A few days later, the Swedes were notified by a Dutch galiot that the Danish fleet had returned to Copenhagen. Thus, Wrangel no longer feared an encounter with it and decided to sail to Sandvig in northern Bornholm and disembark his troops for a bombardment of Hammershus. The size of the Hammershus garrison was originally 60 men, but it was reduced to 8 to 9 men after most of them defected after collecting their pay. Additionally, the castle had three eight-pounder guns and some smaller pieces.

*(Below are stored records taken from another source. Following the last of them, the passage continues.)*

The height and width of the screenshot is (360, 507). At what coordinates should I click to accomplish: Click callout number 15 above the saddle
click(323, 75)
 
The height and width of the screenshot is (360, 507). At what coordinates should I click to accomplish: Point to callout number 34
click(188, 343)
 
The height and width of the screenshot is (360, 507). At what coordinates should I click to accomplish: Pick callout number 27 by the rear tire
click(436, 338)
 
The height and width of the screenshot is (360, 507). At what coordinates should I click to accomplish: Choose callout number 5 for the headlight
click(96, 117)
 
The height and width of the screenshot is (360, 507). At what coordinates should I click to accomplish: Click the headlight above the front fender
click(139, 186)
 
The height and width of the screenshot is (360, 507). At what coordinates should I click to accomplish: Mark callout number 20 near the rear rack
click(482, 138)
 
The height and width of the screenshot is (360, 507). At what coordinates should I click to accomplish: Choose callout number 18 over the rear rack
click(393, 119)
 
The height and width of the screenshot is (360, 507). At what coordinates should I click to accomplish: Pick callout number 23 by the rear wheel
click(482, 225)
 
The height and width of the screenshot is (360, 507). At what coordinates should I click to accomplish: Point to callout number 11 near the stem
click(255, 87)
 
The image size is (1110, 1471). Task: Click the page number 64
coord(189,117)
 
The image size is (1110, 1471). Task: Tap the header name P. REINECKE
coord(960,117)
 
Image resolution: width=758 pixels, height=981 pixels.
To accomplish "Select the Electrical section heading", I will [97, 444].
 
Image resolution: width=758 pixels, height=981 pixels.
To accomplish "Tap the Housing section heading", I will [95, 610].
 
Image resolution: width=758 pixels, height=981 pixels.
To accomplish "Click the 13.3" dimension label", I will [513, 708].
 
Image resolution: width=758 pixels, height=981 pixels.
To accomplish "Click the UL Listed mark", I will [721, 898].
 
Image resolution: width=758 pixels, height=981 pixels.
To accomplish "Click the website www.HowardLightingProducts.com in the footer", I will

On the evening of 16 June, the Swedes landed, and during nighttime they set up two twelve-pounder guns near the castle. The two guns were situated in a redoubt at Nøddebo Hill, some 500 meters from Hammershus. The Swedes began bombarding Hammershus from both land and sea. Initially, Rosencrantz offered resistance, during which a master gunner was wounded in the thigh, and Rosencrantz's own servants manned the cannons. However, Holger Rosencrantz surrendered on 17 June in exchange for free departure for the garrison, their families, and their property.

== Aftermath ==
From the castle, the Swedes seized 39 guns, four or five of them dated to Erik XIV's reign (1560–1568). These guns were transferred aboard the Swedish ships. The Swedes had suffered 3 killed and 7 wounded during the conquest of Bornholm.

After the island was conquered, Wrangel secured an oath of allegiance from the people of Bornholm on 22 June at Hammershus. He also appointed John Burdon as both commandant of the fortress and governor of the island. To garrison the fortress, Gustav Horn sent 50 men and a captain, and the fleet contributed a similar number of men.